Walks along a weak square sequence and the non-semiproperness of Namba forcings
Kenta Tsukuura
TL;DR
The paper investigates how the semiproperness of two-cardinal Namba forcings $\mathrm{Nm}(\kappa,\lambda,F)$ interacts with square principles and two-cardinal combinatorics.

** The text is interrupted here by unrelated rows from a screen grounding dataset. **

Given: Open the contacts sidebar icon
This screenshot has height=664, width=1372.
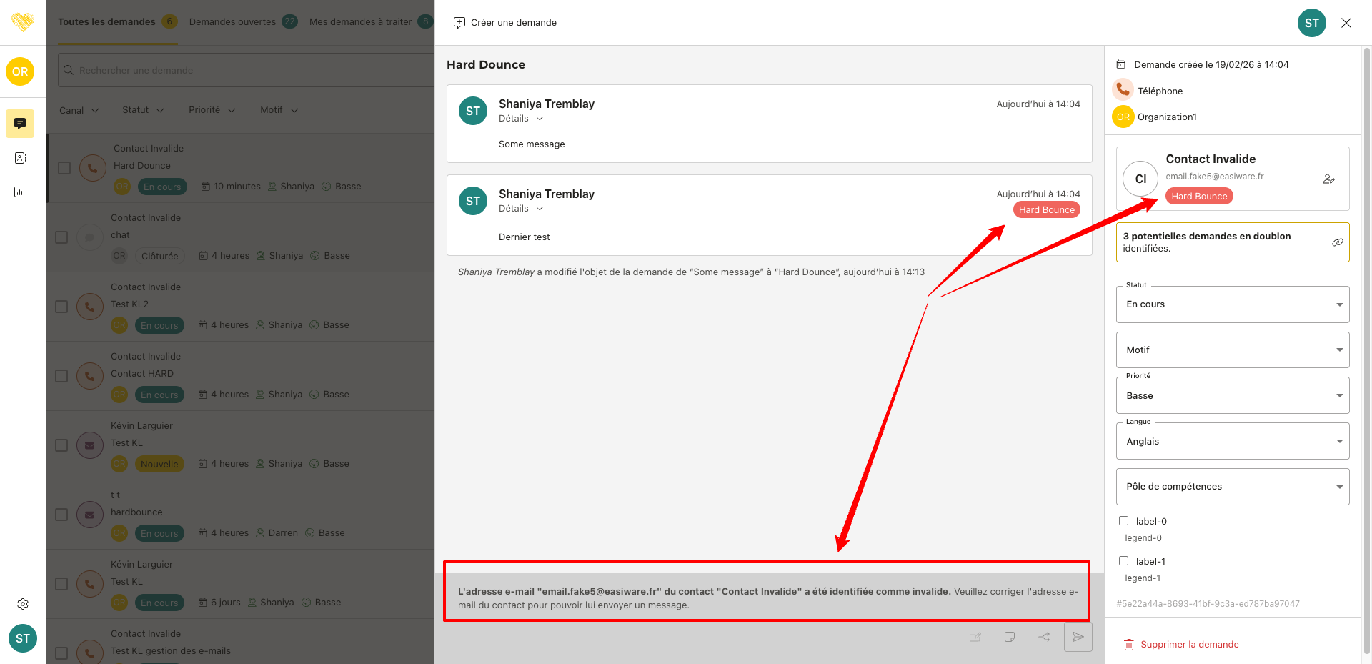Looking at the screenshot, I should coord(20,158).
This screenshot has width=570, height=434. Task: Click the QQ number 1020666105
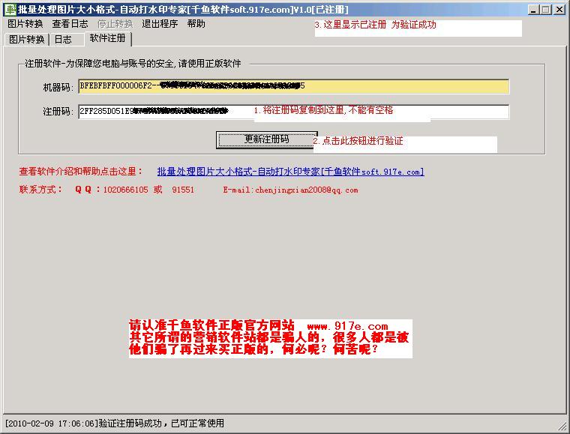point(125,190)
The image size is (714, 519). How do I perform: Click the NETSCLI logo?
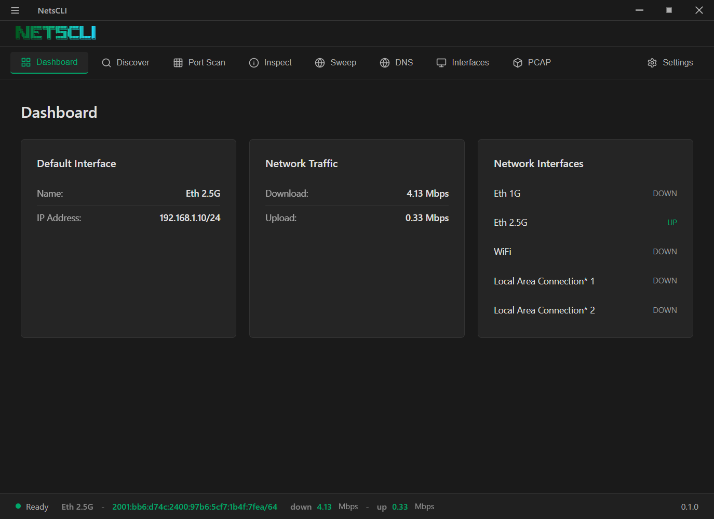click(55, 33)
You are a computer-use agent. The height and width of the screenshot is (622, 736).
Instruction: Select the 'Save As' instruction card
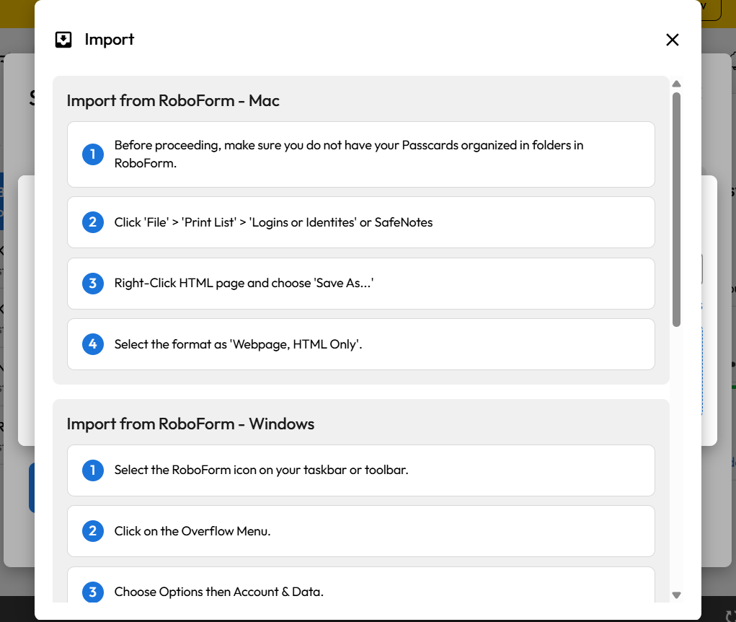(360, 283)
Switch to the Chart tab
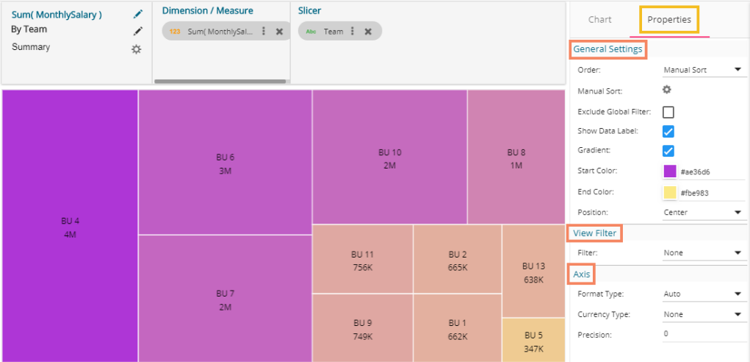Image resolution: width=750 pixels, height=362 pixels. tap(599, 20)
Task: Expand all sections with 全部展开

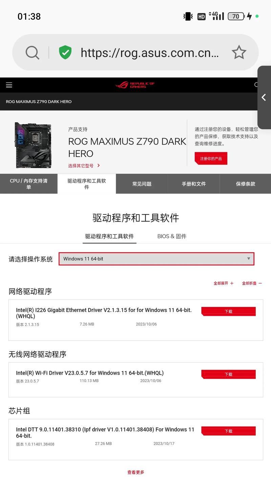Action: point(224,283)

It develops minimal walk techniques and a thin-list/ultrafilter framework to connect forcing properties with partition relations and stationary reflection, proving that if all such forcings are semiproper then $\square(\mu,{<}\aleph_1)$ fails for a broad range of $\mu$. A key outcome is a separation result: semiproperness of $\mathrm{Nm}(\kappa,\lambda,F)$ for every $F$ can imply stronger anti-compactness phenomena than semiproperness of $\mathrm{Nm}(\kappa,\lambda)$ alone, with implications for consistency strength, stationary reflection, and SCH. The work also provides model constructions showing both the preservation and failure of semiproperness under collapses and square forcings, illustrating the utility of $\mathrm{Nm}$-type forcings as a diagnostic for partial strong compactness.
Abstract
In this paper, we demonstrate that if, for every $κ$-complete fine filter $F$ over $\mathcal{P}_κλ$, the associated Namba forcing $\mathrm{Nm}(κ,λ,F)$ is semiproper, then $\square(μ,{<}\aleph_1)$ fails for all regular $μ\in [λ, 2^λ]$ under the certain cardinal arithmetic. In particular, this result establishes that the consistency strength of the semiproperness of $\mathrm{Nm}(\aleph_2,F)$ for every $\aleph_2$-complete filter $F$ over $\aleph_2$ exceeds the strength of infinitely many Woodin cardinals. Minimal walk methods associated with a square sequece play a central role in this paper. These observations introduce two-cardinal walks with naive $C$-sequences and show that the existence of non-reflecting stationary subsets implies $\mathcal{P}_κλ\not\to [I_{κλ}^{+}]^{3}_λ$.